The board was created by Congress in 1992 to accumulate and release all records about the Nov. 22, 1963 assassination, in recognition that speculation about an assassination conspiracy would grow as long as some records were hidden from the public.
“There have been shortcomings that have led many to question not only the completeness of the autopsy records of President Kennedy, but the lack of a prompt and complete analysis of the records by the Warren Commission.”
Among the shortcomings was confusion about what exactly Humes burned and why. Humes told the board that some years ago he visited a museum where a guide pointed out what were alleged to be bloodstains on the chair Abraham Lincoln was seated on when he was killed.
“I thought this was the most macabre thing I ever saw in my life,” Humes testified. So when he noticed Kennedy’s bloodstains on the autopsy papers, “I said, Nobody’s going to ever get these documents.

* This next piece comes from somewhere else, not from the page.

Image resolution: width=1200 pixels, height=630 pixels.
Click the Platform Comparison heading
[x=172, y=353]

I’m not going to keep them, and nobody else is ever going to get them.'”
Testimony from another autopsy doctor, J. Thornton Boswell, also revealed the consequences of a desire to respect the Kennedy family’s wishes — in this case the decision to keep secret the fact that Kennedy had Addison’s disease, a rare chronic illness that was the subject of much rumor during his lifetime.
In conducting the autopsy, the doctors found no traces of the adrenal glands, which produce the hormones necessary to prevent the sometimes-fatal disease.

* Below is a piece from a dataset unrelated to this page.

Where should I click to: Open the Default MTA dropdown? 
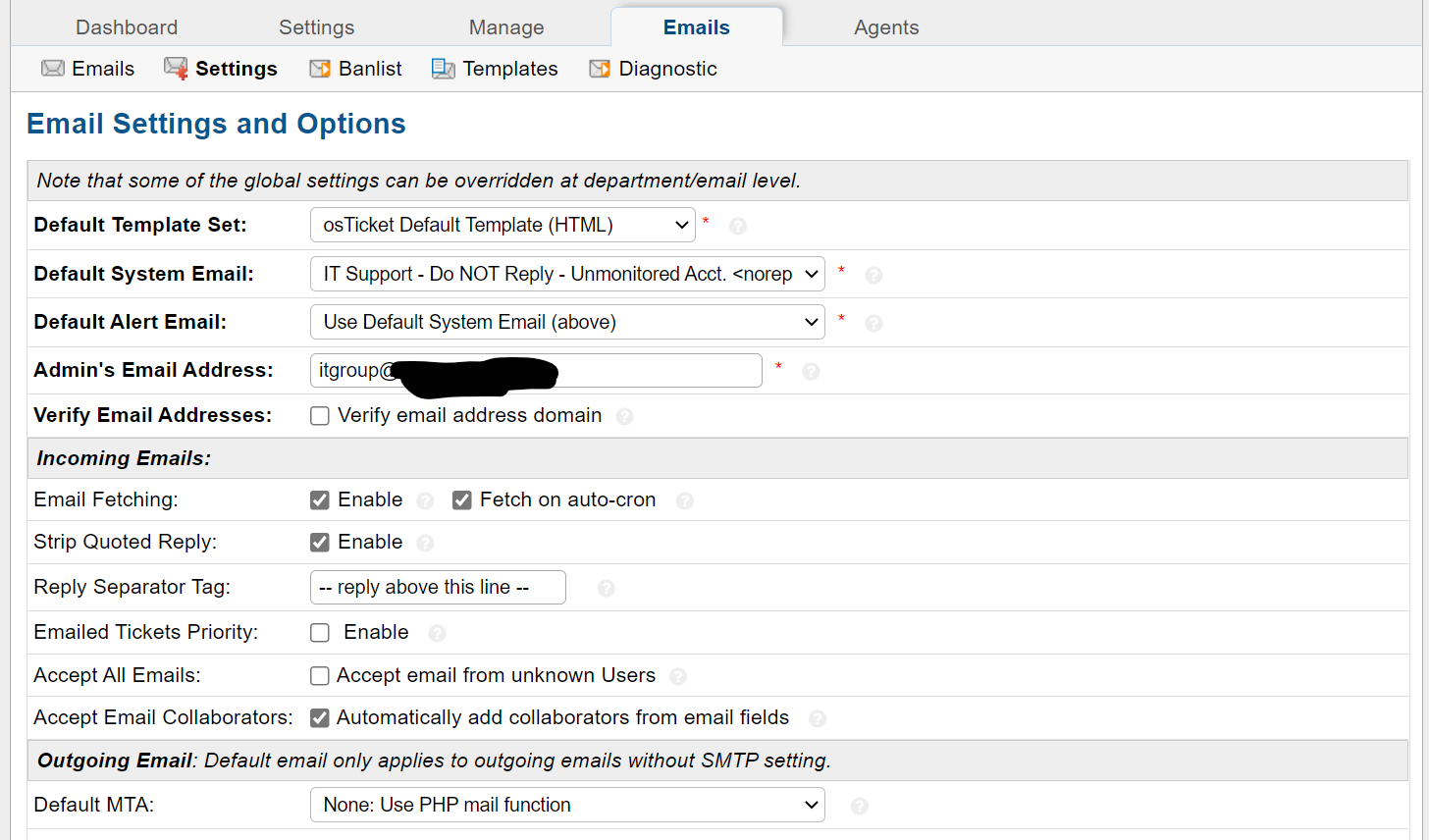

While the world mourned the death of a young president, Kennedy’s White House physician, George Burkley, was concerned that the doctors not disclose the president’s long-secret condition.
Boswell testified that as he recalled it, Humes had promised Burkley “that we would not discuss the adrenals until all the then-living members of the Kennedy family were dead.”
In an affidavit, Leonard D. Saslaw, a biochemist who worked at the Armed Forces Institute of Pathology in Bethesda, Md., said that at lunch in the week following the assassination he overheard one of the autopsy doctors, Pierre Finck, “complain that he had been unable to locate the handwritten notes that he had taken during the autopsy.”
Finck told the board he couldn’t recall the lunchroom conversation.
But Saslaw stated that in the lunchroom, “Dr. Finck elaborated to his companions, with considerable irritation, that immediately after washing up following the autopsy, he looked for his notes, and could not find them anywhere.
“Dr. Finck concluded his story,” Saslaw said, “by angrily stating that he had to reconstruct his notes from memory.”